Manas Agrawal: Media broke the story, and the company has not denied it. Yashish has spoken about it in the previous concalls as well. So, it seems like they want to do this. Now, how they go about doing this is the question, is it going to be capital intensive or it will be a partnership of sorts, it seems like that is the big question that is weighing on the stock because people bought into the story for PB Fintech for its strong growth, its capital light business model. I think investor communication on that front would be helpful in cooling off speculation. And I think the stock has now stabilised. But the last three days have been very volatile. So, clarity on that front will be helpful. We have written a note today, which talks about the key questions for the management. Essentially, what is the business plan? It is good for the consumer and probably good for hospitals and insurers and therefore good for Policybazaar, but then at what cost does all of this come up, that is the key question at this point in time in my mind.ET Now: They have spoken about it being less capital intensive, which is something that you guys have flagged off in the note as well. Do you think they will be looking to build their own hospitals? Will there be partnerships with existing hospitals? And more importantly, what would be the more lucrative method that they should adopt?

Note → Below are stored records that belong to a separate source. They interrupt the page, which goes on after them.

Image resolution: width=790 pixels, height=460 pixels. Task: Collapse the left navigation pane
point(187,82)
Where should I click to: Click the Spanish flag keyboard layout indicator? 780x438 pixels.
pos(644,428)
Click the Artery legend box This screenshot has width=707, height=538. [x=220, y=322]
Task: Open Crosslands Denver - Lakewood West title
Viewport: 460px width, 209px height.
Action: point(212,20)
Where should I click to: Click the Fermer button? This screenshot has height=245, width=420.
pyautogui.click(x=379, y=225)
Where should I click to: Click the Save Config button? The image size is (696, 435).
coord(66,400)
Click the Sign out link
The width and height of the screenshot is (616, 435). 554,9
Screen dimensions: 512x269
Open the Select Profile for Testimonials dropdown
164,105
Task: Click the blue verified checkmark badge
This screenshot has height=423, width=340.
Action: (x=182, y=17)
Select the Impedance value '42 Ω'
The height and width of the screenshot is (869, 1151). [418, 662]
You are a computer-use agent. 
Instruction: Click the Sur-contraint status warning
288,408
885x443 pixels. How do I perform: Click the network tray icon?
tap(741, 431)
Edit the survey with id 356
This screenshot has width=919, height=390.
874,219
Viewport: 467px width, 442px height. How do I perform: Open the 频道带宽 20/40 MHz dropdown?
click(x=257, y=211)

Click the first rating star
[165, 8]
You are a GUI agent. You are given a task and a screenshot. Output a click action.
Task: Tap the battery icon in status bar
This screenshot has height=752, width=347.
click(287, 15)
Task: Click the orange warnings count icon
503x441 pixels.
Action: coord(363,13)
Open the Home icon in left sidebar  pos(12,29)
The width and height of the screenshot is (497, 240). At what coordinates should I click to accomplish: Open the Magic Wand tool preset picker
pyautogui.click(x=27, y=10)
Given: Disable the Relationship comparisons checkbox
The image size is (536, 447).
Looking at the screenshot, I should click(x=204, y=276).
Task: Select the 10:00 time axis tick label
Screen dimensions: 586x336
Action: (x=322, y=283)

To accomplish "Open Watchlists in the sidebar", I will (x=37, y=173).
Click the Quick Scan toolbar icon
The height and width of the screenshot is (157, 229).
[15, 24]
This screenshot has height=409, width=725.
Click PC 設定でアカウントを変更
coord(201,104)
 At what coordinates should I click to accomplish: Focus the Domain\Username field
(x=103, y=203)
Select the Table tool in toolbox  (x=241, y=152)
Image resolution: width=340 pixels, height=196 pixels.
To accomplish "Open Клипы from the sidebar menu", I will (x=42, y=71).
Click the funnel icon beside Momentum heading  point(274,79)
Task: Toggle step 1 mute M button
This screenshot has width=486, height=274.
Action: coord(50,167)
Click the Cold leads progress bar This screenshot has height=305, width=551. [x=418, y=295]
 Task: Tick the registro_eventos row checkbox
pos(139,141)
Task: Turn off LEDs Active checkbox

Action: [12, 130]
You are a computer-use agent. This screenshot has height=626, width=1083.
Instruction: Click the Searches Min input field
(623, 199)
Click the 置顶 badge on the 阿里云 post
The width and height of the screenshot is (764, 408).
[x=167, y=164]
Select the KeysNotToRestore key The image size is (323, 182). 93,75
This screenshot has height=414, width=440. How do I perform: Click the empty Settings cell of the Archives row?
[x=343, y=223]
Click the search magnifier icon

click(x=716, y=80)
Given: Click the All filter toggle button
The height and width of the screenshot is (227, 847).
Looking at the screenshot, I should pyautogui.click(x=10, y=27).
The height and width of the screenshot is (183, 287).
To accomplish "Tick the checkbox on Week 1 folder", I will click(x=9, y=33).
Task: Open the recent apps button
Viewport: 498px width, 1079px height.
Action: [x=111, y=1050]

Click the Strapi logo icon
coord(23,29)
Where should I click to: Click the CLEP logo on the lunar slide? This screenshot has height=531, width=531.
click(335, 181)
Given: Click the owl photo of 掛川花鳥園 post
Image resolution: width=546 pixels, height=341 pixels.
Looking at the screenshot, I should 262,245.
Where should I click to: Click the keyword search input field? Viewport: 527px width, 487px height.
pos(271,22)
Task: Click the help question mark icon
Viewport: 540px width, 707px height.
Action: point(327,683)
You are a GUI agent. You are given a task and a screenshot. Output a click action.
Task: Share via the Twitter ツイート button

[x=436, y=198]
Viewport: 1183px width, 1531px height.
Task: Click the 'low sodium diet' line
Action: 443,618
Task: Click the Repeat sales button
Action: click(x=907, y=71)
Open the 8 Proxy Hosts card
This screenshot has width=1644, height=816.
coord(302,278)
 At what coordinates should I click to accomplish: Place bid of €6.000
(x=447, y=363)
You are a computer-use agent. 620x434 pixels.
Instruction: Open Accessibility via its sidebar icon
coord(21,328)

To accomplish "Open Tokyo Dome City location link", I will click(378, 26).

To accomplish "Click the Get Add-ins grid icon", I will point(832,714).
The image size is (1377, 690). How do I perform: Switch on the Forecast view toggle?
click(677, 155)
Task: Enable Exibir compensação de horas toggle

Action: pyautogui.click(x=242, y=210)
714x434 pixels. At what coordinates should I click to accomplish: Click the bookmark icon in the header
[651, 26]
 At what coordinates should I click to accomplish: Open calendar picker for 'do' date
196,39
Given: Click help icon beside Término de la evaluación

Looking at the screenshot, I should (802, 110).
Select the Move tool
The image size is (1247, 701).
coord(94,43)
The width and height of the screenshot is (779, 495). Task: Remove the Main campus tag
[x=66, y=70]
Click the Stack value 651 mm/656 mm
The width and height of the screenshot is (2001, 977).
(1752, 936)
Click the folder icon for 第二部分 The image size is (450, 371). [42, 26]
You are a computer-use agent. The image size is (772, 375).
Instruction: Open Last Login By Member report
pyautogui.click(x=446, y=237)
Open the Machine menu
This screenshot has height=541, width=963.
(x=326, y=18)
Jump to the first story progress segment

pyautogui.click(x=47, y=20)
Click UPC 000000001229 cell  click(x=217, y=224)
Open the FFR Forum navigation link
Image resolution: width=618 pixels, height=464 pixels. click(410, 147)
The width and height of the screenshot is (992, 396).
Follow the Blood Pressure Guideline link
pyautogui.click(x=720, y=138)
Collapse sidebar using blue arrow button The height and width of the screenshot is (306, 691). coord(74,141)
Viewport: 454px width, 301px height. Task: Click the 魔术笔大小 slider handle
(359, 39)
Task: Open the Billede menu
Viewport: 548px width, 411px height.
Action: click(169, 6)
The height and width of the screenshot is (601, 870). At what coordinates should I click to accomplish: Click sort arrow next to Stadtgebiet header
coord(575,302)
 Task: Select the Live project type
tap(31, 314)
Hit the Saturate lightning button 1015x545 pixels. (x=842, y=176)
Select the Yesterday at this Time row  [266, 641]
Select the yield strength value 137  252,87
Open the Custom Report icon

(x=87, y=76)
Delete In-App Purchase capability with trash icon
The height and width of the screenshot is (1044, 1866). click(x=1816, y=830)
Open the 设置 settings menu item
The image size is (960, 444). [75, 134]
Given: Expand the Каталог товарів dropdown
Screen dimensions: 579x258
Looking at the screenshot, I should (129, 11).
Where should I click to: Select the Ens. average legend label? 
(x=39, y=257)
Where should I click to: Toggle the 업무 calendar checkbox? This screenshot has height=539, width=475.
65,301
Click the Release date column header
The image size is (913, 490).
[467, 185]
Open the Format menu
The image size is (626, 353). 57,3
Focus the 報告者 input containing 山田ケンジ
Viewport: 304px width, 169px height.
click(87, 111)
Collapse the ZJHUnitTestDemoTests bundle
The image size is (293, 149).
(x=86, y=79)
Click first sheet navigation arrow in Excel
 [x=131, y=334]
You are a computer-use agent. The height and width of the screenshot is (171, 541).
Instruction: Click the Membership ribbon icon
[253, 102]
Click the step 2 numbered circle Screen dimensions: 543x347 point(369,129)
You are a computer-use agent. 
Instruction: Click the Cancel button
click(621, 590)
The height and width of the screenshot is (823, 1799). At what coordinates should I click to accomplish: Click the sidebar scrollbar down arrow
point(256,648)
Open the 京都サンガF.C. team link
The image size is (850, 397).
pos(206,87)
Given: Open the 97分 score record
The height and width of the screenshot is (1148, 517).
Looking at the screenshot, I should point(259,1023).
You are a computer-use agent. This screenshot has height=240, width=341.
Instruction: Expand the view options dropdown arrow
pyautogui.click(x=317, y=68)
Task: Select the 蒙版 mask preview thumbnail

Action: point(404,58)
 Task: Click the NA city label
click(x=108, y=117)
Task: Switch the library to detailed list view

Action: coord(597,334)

Manas Agrawal: That is exactly the question that we have. One way to approach capital light would be to do partnerships with existing hospitals. The other way to do capital light would be to partner with investors and then you go and acquire or build hospitals, whatever. So, option A versus option B, that is the key question. The other question to answer is who is going to spend time from the management team on the hospital business, how does that impact management bandwidth on the insurance distribution piece, that is one question I am getting from investors. The other thing is, does this mean that Policybazaar in its current form becomes a capital intensive business going ahead or is it going to remain capital light and what that means for free cash flow generation?
So, many questions, few answers, but investors would be happier if it was less capital intensive than more capital intensive and I think investors would be happier if there was more clarity around all these questions.
ET Now: What this would mean in terms of how it could really help health insurers along the way. How beneficial according to you, once we have more clarity as to how it is going to work, as to how beneficial it is going to be for consumers?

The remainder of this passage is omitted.